▶ Obiettivo indicato 1
Secondo il brano sul mito, perché ci vuole coraggio a pronunciare la parola anima? Rispondi in una o due frasi.
▶ Obiettivo indicato 2
Ripeti fedelmente la parte del brano sul mito che inizia con "Il mito appartiene" e termina con "lo sapevano decifrare.".

▶ Brano da leggere

Il mito appartiene all’arte come la poesia, il mito non si spiega, bisogna lasciarlo parlare, ascoltando il suo linguaggio simbolico, che apre un processo alchemico di grande incandescenza trasformativa. Ci spinge verso verità psico/esistenziali, che la ragione occulta. Ci vuole coraggio a pronunciare la parola anima dopo secoli di supremazia cattolica e dopo il primato patriarcale che vede nella ragione, l’unica chiave interpretativa della vita, eppure il culto delle dee nella tradizione arcaica ci fa intravedere che le eretiche, profetesse, sacerdotesse, streghe, sibille e vestali, prima dell’egemonia patriarcale sapevano parlare all’inconscio e lo sapevano decifrare.

▶ Righe

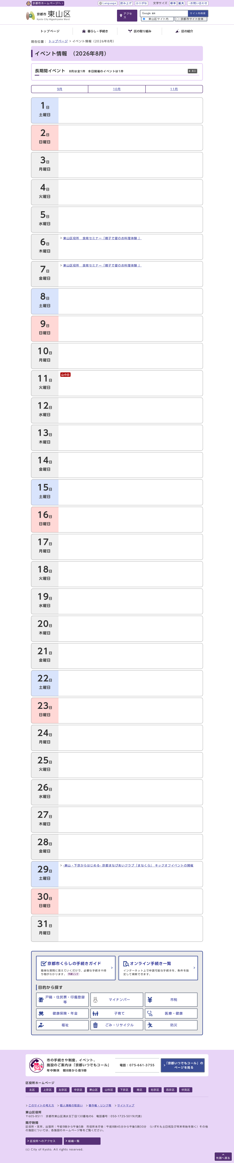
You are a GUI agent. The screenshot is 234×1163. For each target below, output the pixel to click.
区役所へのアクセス (43, 1141)
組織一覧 (74, 1141)
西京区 (170, 1090)
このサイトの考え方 (41, 1105)
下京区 (124, 1090)
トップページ (58, 41)
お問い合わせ (198, 3)
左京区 (63, 1090)
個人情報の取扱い (71, 1105)
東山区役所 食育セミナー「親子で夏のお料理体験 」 (102, 238)
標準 (173, 3)
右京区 (155, 1090)
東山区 (93, 1090)
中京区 (78, 1090)
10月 (117, 89)
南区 (139, 1090)
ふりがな (141, 3)
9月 (60, 89)
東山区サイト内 (159, 19)
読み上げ (126, 3)
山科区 (109, 1090)
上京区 (47, 1090)
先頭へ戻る (223, 1158)
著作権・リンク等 (100, 1105)
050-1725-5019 (122, 1116)
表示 (194, 71)
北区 (32, 1090)
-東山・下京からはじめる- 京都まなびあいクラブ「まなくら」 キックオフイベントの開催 (128, 865)
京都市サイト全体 (192, 19)
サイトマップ (126, 1105)
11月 (174, 89)
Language (109, 3)
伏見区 (186, 1090)
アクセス (128, 15)
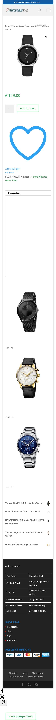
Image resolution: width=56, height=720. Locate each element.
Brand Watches (40, 176)
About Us (13, 673)
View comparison (21, 716)
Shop (9, 631)
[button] (46, 37)
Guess (8, 180)
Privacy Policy (16, 676)
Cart (9, 635)
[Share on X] (2, 698)
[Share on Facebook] (2, 692)
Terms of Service (35, 676)
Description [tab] (14, 193)
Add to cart (28, 108)
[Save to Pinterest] (3, 703)
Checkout (11, 640)
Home (7, 25)
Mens (14, 25)
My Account (38, 673)
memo (25, 673)
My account (12, 626)
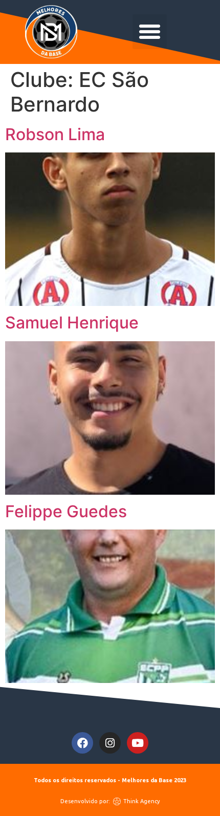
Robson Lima (55, 134)
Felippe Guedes (66, 511)
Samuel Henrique (72, 323)
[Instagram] (110, 743)
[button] (150, 31)
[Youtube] (137, 743)
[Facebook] (82, 743)
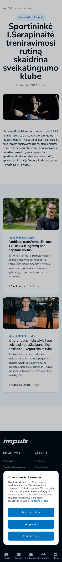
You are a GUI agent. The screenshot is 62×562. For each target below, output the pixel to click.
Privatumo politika (39, 500)
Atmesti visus (31, 536)
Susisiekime (41, 467)
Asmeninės (9, 461)
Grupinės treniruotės (14, 467)
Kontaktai (40, 461)
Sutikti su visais (31, 512)
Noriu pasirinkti (31, 524)
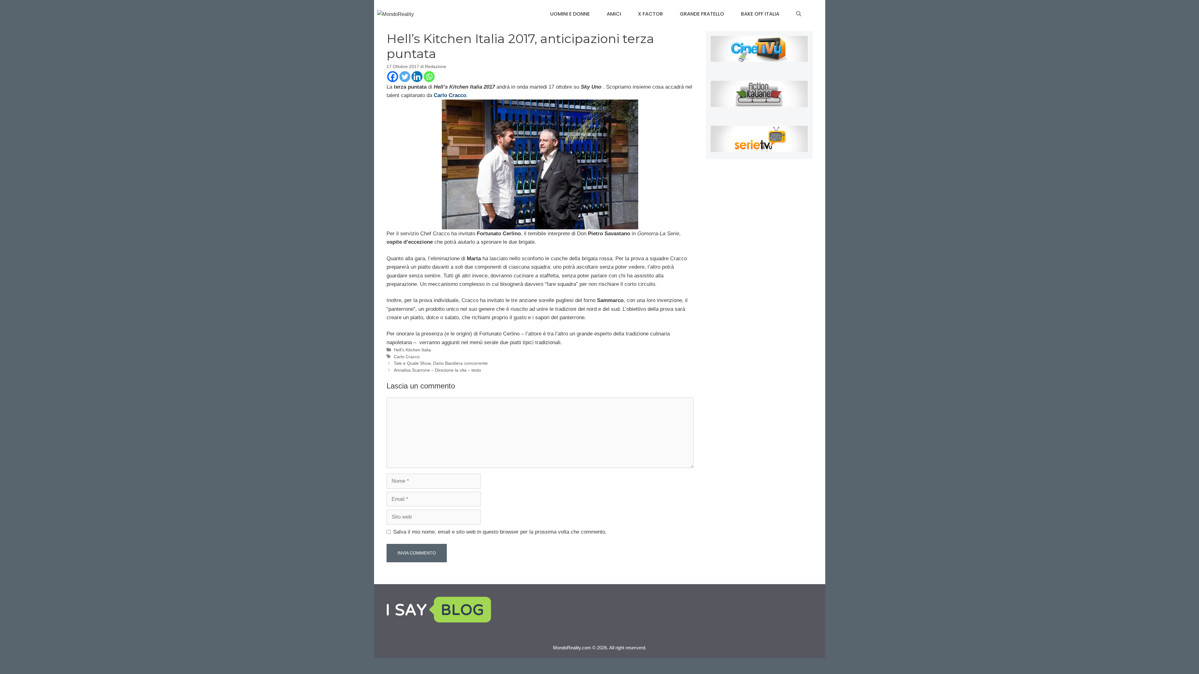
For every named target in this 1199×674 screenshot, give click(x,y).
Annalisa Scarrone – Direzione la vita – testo (437, 370)
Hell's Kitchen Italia (412, 349)
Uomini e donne (570, 13)
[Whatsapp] (429, 76)
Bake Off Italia (760, 13)
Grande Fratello (702, 13)
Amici (614, 13)
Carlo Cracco (407, 356)
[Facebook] (392, 76)
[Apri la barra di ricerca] (799, 14)
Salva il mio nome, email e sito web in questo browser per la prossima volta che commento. (500, 532)
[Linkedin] (417, 76)
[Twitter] (404, 76)
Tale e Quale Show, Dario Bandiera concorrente (441, 363)
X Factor (650, 13)
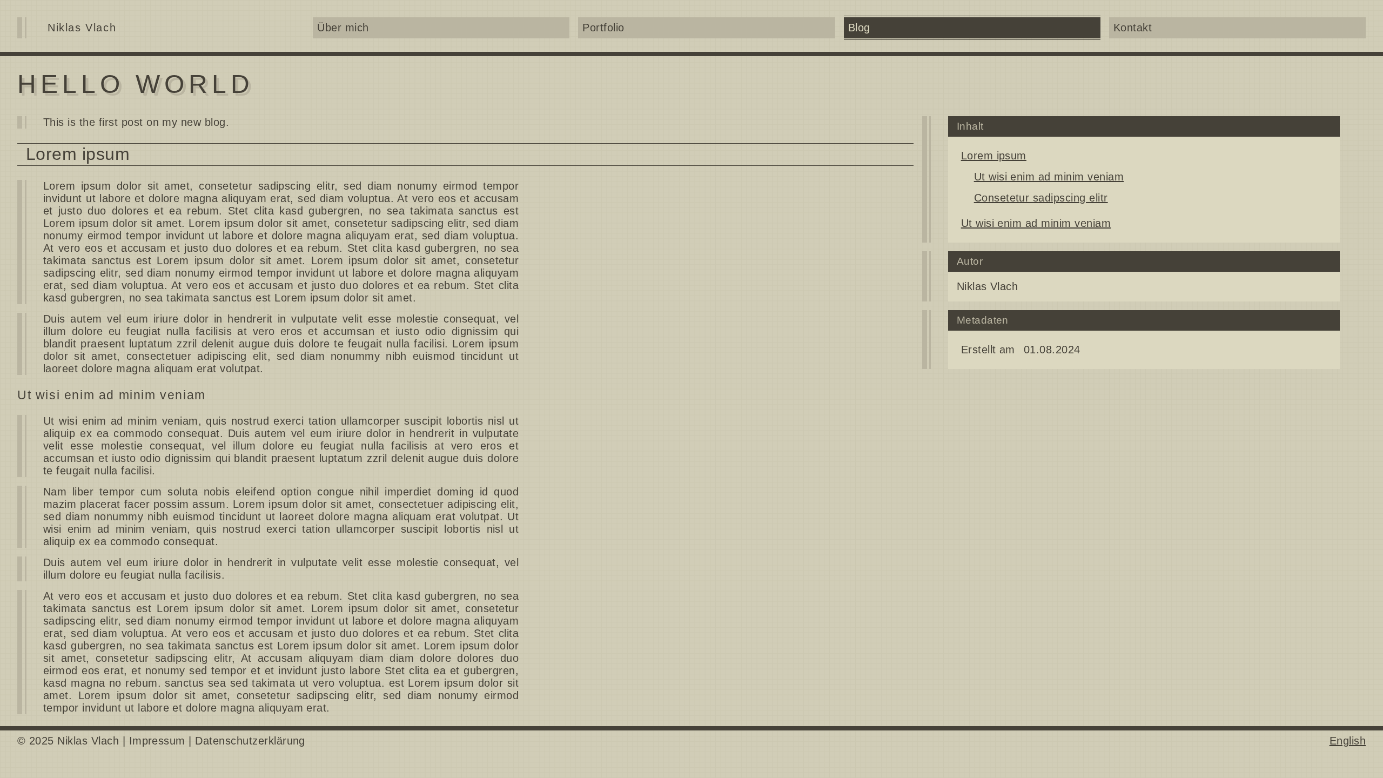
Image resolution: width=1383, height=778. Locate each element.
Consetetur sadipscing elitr (1041, 198)
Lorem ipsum (993, 156)
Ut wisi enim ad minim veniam (1049, 177)
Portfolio (603, 27)
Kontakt (1132, 27)
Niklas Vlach (82, 27)
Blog (859, 27)
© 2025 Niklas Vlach (68, 741)
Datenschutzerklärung (250, 741)
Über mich (342, 27)
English (1348, 741)
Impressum (157, 741)
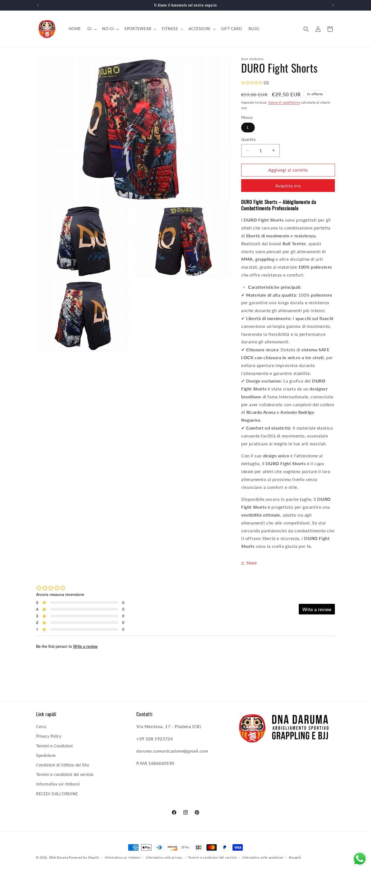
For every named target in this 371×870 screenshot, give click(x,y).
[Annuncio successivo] (333, 5)
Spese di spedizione (284, 102)
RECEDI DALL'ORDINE (57, 793)
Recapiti (295, 857)
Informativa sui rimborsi (58, 784)
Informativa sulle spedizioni (263, 857)
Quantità (248, 139)
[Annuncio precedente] (38, 5)
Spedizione (46, 755)
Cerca (41, 726)
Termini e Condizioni (54, 746)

▶ Risultato 1
Perché lo si fa dopo secoli di supremazia cattolica e dopo il primato patriarcale, che vede nella ragione l'unica chiave interpretativa della vita.

▶ Risultato 2
Il mito appartiene all’arte come la poesia, il mito non si spiega, bisogna lasciarlo parlare, ascoltando il suo linguaggio simbolico, che apre un processo alchemico di grande incandescenza trasformativa. Ci spinge verso verità psico/esistenziali, che la ragione occulta. Ci vuole coraggio a pronunciare la parola anima dopo secoli di supremazia cattolica e dopo il primato patriarcale che vede nella ragione, l’unica chiave interpretativa della vita, eppure il culto delle dee nella tradizione arcaica ci fa intravedere che le eretiche, profetesse, sacerdotesse, streghe, sibille e vestali, prima dell’egemonia patriarcale sapevano parlare all’inconscio e lo sapevano decifrare.